Da manta um braço escorregou e caiu para fora, deixando à mostra um braço magro e sujo. Ela teve a certeza que era sua mãe quando viu a pulseira que havia dado de aniversário para ela. Estava preta por conta da sujeira, mas reconheceria aquela meia lua em qualquer lugar. Seu coração palpitou mais rápido que o normal e sentiu tudo ao redor parar. Só percebeu que o mundo ainda continuava, quando viu o caminhão ficando mais perto. Desta vez, ela não impôs resistência. Subiu o caminhão sem reclamar e quando se sentou, a última coisa que viu foi aqueles homens de branco colocando a maca dentro de uma ambulância e o militar Brown acompanhando o caminhão se afastar.

Aquela imagem, da menina com o pijama rasgado e as lágrimas limpando aquele rosto sujo, ficou marcado na mente do militar Brown.

–-Senhor? O senhor está bem?- perguntou Martin, assustado com os olhos marejados do seu superior.

–-Sim. Vamos, ainda temos muito a fazer.- ele disse, limpando os olhos.
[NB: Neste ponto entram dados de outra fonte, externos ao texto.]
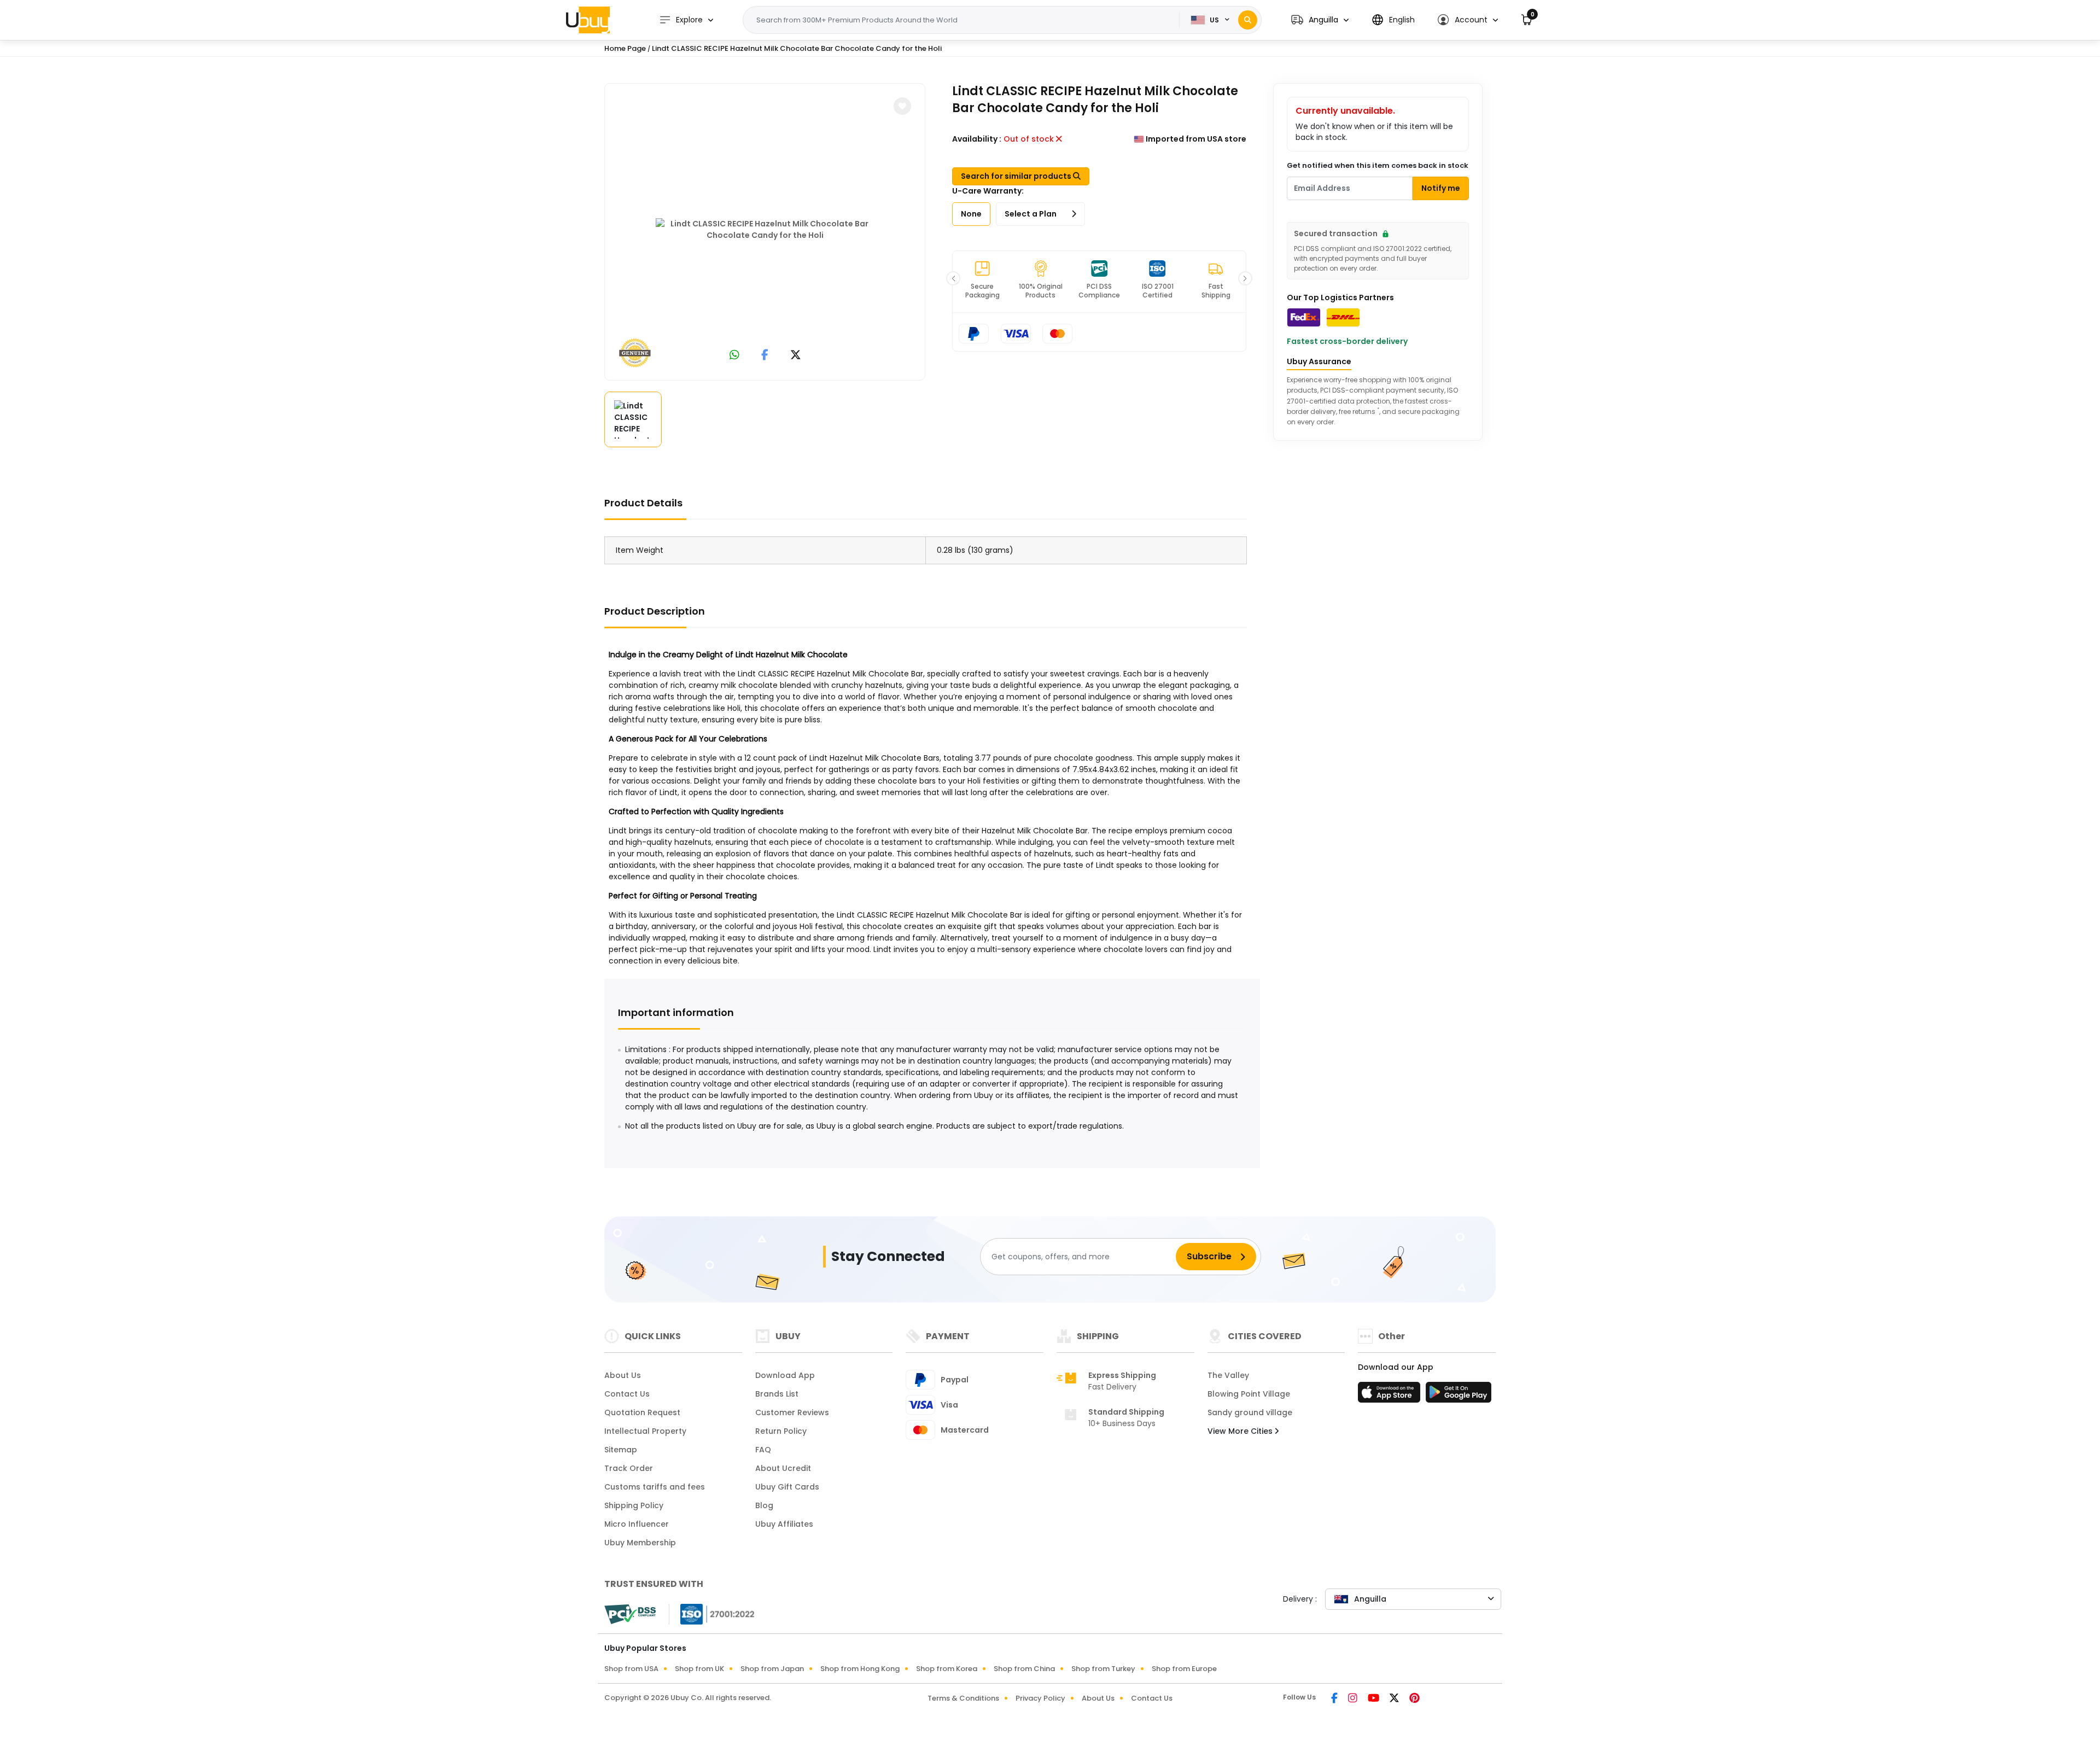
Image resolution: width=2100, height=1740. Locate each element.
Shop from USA (631, 1668)
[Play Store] (1458, 1395)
Foi a única vez que Martin viu as paredes do seu superior desmoronarem.

*

–-Valentina Davis! Valentina Davis!- uma voz reverberava no caminhão.

A menina coçou os olhos e os apertou para se adaptarem no meio daquela escuridão. Estava de noite. A voz grave soou novamente. Vinha de um militar que estava fora do veículo.

–-Valentina Davis!

–-É você.- disse uma voz fininha e baixinha do seu lado.
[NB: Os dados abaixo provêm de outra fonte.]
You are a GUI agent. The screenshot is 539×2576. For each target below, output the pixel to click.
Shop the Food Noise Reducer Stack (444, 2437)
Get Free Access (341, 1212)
Uma menina de trança, olhos escuros e sardas escondidas pela sujeira, sorriu e a empurrou delicadamente do assento. Ela não queria sair dali. Tinha medo. Queria se esconder na sombra e esperar que nunca a encontrassem.

–-O que... está acontecendo?- ela perguntou, antes de ser levada por um homem grande vestido com a farda do exército.

–-A felicidade está chegando.- a menina de trança respondeu e lhe sorriu com os olhos tristes.

–- Valentina Davis?- perguntou o militar com uma prancheta em mãos que havia gritado seu nome pelos últimos segundos.

–-Sim.

–-Levem-na.

Estava tudo tão escuro que a única coisa que ela se lembrava, era ser elevada do chão e, após alguns segundos, de uma porta se abrir e uma luz recortar um corpo alto e magro. Por um momento, achou que fosse sua mãe. A silhueta era tão parecida... Mas a mesma levantou um lampião a altura do rosto e iluminou um rosto velho, bondoso e rugoso.

–-Boa noite.- disse o militar.

–-Obrigada, senhor.- disse a velha com uma voz rouca.

Passos se afastaram e depois, o som do caminhão diminuindo aos poucos. Uma mão macia tomou a sua e a puxou para dentro da casa. Ela estava tão cansada que mal percebeu o lugar ao seu redor. A mão amiga a puxou por uma escada e ela se lembra da senhora ter feito várias perguntas e comentários, mas ela se lembra de somente uma parte da conversa.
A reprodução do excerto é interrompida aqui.